Was zu erstellen ist
Stelle die Daten von der Zeile mit „You are a GUI“ bis einschließlich zum Ende der Daten als CSV mit den zwei Spalten „Eingabe“ und „Ausgabe“ dar, eine Zeile je Datensatz, jedes Feld in Anführungszeichen und Zeilenumbrüche durch Leerzeichen ersetzt. Lass die Bilder dabei weg.

Vorliegende Daten
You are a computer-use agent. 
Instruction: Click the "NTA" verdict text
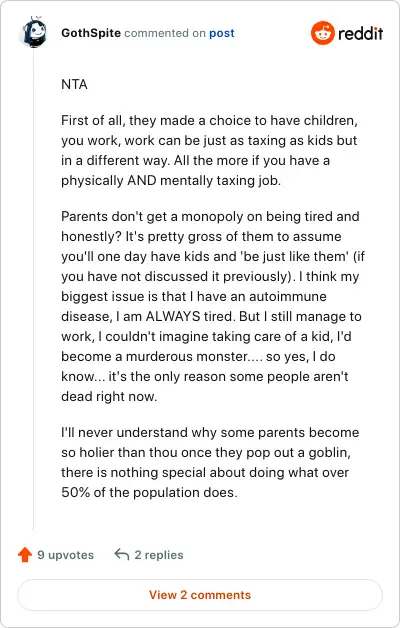74,85
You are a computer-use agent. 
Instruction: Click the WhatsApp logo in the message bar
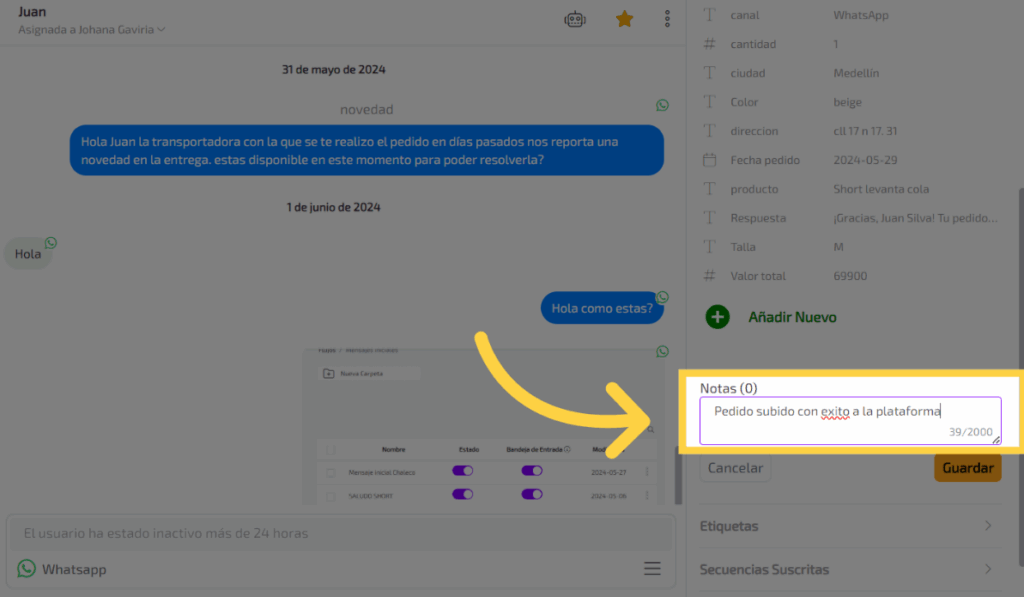[x=26, y=569]
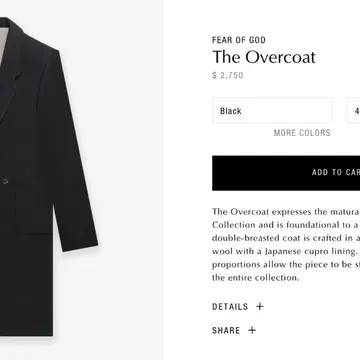Click the coat sleeve cuff in the photo
The width and height of the screenshot is (360, 360).
tap(80, 242)
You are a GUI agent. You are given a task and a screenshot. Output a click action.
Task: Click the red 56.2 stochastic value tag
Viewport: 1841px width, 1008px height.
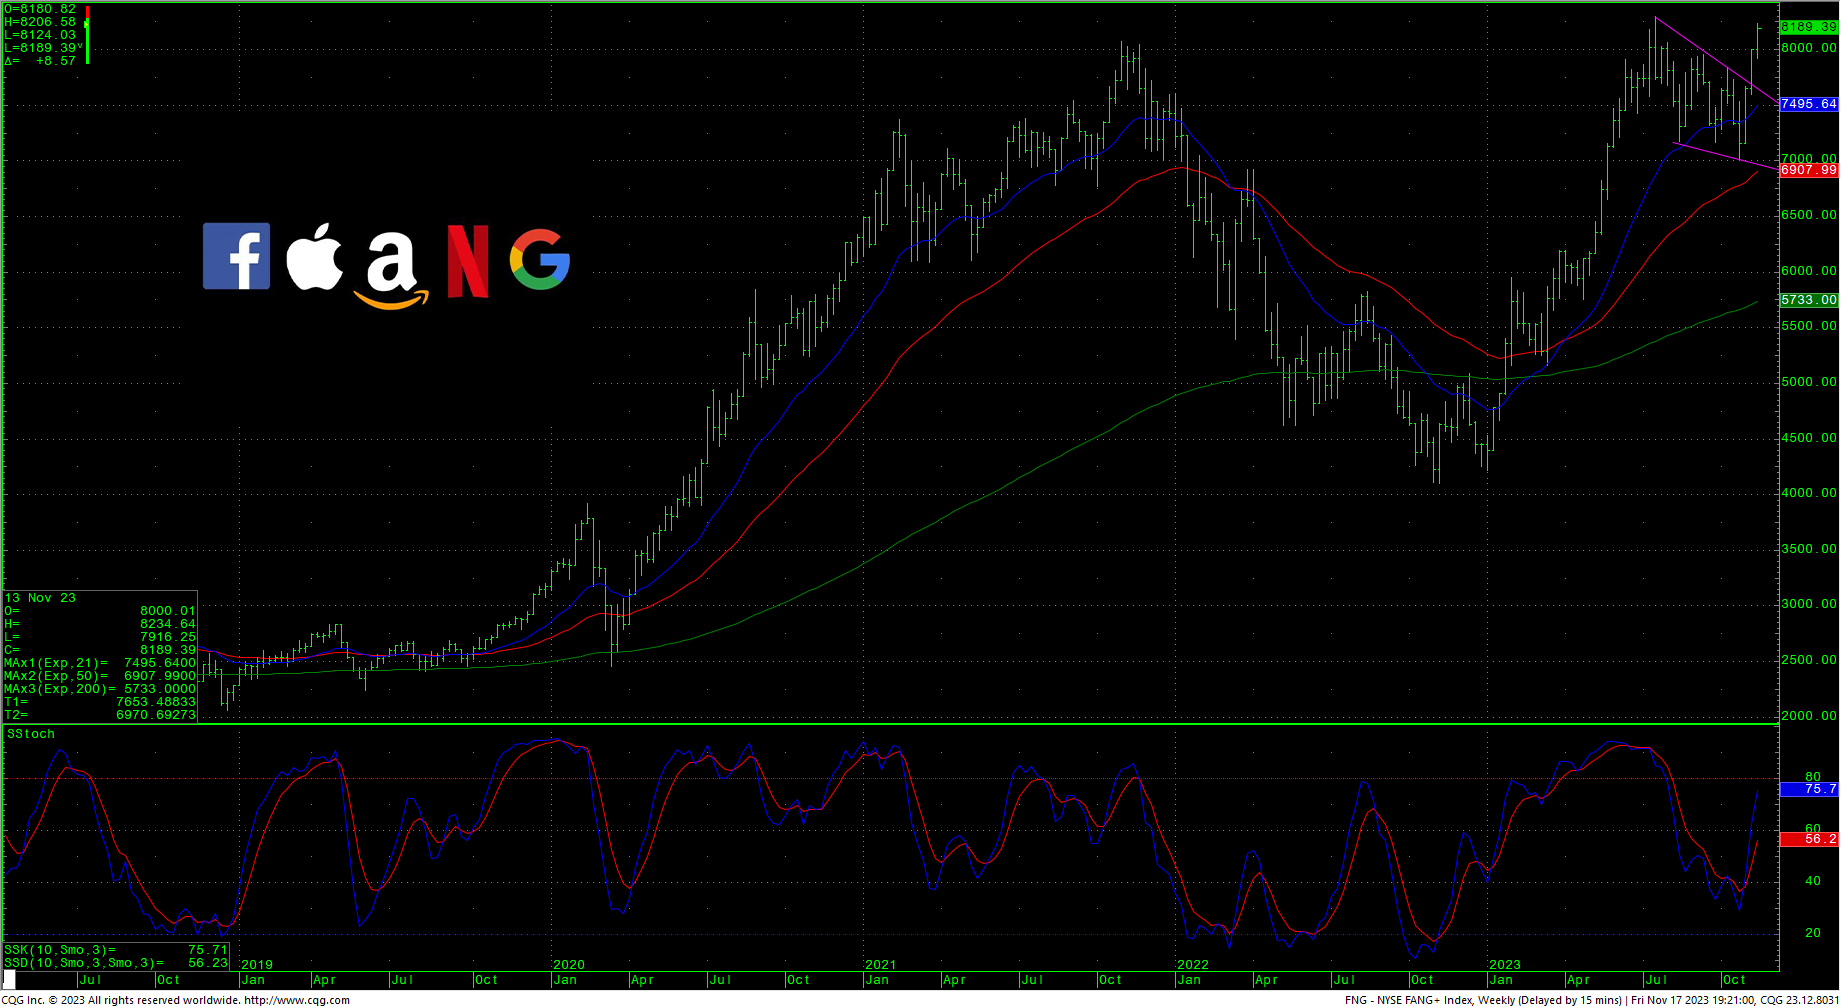click(1808, 839)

Lösung
Eingabe,Ausgabe
"You are a GUI agent. You are given a task and a screenshot. Output a click action. Task: Click the red 56.2 stochastic value tag Viewport: 1841px width, 1008px height.","click(1808, 839)"